Isoline retrieval

Isoline retrieval is a remote sensing inverse method that retrieves one or more isolines of a trace atmospheric constituent or variable. When used to validate another contour, it is the most accurate method possible for the task. When used to retrieve a whole field, it is a general, nonlinear inverse method and a robust estimator.

For validating advected contours

=Rationale=

Suppose we have, as in contour advection, inferred knowledge of a

single contour or isoline of an atmospheric constituent, q

and we wish to validate this against satellite remote-sensing data.

Since satellite instruments cannot measure the constituent directly,

we need to perform some sort of inversion.

In order to validate the contour, it is not necessary to know,

at any given point, the exact value of the constituent. We only need to

know whether it falls inside or outside, that is, is it greater

than or less than the value of the contour, q0.

This is a classification problem. Let:

:

j = \begin{cases} 1; & q < q_0 \\

2; & q \geq q_0\end{cases}

be the discretized variable.

This will be related to the satellite measurement vector, \vec y,

by some conditional probability, P(\vec y|j),

which we approximate by collecting samples, called training data, of both the

measurement vector and the state variable, q.

By generating classification results over the region of interest

and using any contouring algorithm to separate the

two classes, the isoline will have been "retrieved."

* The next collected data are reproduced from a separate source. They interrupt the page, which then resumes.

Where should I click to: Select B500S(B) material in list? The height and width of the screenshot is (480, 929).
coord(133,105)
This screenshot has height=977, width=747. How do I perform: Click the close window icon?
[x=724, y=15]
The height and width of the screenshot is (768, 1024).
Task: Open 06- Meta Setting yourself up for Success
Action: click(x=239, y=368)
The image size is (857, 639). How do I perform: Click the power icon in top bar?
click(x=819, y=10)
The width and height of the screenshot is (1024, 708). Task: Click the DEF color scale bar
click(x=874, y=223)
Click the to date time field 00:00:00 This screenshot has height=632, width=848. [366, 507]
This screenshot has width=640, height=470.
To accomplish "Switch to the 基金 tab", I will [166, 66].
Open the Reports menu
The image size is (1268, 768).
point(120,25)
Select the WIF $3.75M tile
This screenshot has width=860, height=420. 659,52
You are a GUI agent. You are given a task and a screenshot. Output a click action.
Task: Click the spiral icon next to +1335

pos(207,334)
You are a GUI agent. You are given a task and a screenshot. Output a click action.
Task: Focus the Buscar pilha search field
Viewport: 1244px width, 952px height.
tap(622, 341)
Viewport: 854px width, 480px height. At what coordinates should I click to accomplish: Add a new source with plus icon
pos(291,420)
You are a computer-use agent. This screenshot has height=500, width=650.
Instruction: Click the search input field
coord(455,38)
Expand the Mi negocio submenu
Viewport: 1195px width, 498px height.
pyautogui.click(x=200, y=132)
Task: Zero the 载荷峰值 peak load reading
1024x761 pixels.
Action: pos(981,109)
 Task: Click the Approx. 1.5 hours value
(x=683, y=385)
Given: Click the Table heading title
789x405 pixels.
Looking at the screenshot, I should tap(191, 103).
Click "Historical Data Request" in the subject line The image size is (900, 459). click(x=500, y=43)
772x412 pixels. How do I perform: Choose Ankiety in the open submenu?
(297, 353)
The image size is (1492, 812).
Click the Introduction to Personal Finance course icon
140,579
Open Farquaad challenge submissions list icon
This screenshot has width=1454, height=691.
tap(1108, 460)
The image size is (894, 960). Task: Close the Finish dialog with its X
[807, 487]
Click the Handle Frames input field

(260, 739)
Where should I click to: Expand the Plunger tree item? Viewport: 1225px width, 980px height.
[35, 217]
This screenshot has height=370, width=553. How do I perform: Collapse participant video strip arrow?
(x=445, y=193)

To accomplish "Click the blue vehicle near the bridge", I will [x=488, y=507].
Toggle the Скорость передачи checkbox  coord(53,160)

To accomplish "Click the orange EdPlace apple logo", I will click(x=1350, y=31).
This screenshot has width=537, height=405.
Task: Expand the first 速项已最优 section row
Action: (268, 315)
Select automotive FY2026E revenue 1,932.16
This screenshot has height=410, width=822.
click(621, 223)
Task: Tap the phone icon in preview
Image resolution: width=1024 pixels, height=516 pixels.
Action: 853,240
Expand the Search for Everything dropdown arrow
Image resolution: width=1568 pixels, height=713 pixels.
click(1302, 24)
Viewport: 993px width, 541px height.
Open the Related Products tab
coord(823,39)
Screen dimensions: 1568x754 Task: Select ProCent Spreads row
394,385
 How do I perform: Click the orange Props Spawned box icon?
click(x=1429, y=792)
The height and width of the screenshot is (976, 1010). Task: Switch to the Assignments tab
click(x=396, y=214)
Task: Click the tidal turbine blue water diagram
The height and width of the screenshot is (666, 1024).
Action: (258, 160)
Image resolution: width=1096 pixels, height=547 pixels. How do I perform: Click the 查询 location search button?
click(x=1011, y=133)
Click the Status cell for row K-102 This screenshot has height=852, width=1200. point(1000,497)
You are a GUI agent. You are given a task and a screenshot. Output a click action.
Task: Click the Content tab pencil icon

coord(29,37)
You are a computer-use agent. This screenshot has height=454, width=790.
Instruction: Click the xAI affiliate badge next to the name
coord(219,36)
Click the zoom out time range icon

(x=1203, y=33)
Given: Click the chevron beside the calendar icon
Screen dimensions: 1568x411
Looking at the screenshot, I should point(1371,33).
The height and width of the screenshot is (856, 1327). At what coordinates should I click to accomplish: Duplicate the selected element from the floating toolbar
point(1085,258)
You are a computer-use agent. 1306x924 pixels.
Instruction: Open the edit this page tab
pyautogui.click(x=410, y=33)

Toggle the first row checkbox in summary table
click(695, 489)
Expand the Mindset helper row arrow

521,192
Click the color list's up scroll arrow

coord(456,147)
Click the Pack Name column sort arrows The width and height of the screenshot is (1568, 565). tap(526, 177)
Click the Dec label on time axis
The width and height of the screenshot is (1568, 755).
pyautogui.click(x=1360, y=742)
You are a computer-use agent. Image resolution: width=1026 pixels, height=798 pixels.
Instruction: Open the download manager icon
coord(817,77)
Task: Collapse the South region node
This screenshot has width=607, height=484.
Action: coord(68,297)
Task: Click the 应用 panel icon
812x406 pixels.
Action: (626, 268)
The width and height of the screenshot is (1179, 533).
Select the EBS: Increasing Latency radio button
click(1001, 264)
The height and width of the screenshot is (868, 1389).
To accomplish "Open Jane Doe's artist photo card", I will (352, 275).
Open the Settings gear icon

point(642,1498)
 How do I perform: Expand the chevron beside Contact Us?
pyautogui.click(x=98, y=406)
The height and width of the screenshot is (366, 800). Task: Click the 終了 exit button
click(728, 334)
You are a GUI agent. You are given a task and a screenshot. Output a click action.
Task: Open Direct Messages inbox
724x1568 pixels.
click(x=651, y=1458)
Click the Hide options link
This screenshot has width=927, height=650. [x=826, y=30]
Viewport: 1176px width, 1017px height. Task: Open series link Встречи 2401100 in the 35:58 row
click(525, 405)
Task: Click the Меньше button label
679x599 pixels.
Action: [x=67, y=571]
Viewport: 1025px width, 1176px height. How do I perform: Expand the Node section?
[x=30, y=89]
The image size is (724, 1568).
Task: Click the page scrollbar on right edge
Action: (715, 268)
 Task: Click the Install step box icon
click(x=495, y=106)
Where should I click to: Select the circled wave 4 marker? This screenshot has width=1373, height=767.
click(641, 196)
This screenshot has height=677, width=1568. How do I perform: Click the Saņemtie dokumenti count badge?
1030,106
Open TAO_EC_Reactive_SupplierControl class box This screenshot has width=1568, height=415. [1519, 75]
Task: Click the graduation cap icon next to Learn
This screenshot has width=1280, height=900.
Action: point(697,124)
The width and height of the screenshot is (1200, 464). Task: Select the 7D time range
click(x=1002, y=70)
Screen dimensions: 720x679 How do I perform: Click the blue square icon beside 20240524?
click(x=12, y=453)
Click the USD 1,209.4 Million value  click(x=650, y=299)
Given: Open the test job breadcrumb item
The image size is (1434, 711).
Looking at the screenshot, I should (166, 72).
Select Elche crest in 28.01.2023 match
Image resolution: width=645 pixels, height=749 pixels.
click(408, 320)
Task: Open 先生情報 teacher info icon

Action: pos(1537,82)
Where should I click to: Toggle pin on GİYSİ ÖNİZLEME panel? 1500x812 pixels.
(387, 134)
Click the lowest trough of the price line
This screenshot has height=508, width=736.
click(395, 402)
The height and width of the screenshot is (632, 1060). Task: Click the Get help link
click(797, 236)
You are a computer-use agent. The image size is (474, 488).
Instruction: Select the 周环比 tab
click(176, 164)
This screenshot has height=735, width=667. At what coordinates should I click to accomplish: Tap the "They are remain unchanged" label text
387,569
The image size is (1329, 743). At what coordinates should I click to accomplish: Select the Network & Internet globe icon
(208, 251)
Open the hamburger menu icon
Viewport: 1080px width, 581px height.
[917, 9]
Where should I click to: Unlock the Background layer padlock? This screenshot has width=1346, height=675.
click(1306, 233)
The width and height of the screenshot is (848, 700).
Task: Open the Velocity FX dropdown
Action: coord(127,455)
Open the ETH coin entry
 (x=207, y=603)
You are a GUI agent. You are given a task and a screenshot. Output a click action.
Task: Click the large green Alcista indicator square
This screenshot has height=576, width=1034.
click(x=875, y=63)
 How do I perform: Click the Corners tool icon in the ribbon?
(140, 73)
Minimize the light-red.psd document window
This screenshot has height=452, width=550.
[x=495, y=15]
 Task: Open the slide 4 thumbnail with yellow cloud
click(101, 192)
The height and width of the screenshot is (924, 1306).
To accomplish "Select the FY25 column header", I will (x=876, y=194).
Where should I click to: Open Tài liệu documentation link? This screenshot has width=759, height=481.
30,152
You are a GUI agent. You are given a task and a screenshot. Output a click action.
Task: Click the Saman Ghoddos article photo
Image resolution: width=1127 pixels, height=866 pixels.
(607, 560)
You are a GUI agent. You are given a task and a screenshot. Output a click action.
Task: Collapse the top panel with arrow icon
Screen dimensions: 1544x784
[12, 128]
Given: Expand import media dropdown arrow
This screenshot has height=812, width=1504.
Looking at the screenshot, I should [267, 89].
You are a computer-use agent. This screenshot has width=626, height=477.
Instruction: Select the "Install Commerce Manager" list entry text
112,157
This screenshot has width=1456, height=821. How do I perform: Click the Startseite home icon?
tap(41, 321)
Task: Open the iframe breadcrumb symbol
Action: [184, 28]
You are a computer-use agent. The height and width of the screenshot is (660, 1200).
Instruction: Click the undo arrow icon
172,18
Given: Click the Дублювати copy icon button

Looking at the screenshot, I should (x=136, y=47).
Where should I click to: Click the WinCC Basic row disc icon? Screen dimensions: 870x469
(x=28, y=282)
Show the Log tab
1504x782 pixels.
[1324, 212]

The accuracy of a retrieval will be given by integrating

the conditional probability over the area of interest, A:

:

a = \frac {1}{A} \int_A P \left[c(\vec{r}) | \vec{y}(\vec{r}) \right]

\, d\vec{r}

where c is the retrieved class at position, \vec r.

We can maximize this quantity by maximizing the value of the integrand

at each point:

:

\max(a) = \frac{1}{A} \int_A \left \lbrace \max_j P \left [j |

\vec{y}(\vec{r}) \right ] \right \rbrace \, d\vec{r}

Since this is the definition of maximum likelihood,

a classification algorithm based on maximum likelihood

is the most accurate method possible of validating an advected contour.

A good method for performing maximum likelihood classification

from a set of training data is variable kernel density estimation.

=Training data=

There are two methods of generating the training data.

The most obvious is empirically, by simply matching measurements of

the variable, q, with collocated

measurements from the satellite instrument. In this case,

no knowledge of the actual physics that produce the measurement

is required and the retrieval algorithm is purely statistical.

The second is with a forward model:

:

\vec y = \vec f(\vec x) \,

where \vec x is the state vector and

q = xk is a single component.

An advantage of this method is that state vectors need not

reflect actual atmospheric configurations, they need only

take on a state that could reasonably occur in the real atmosphere.

There are also none of the errors inherent in

most collocation procedures,

e.g. because of offset errors in the locations of the paired samples

and differences in the footprint sizes of the two instruments.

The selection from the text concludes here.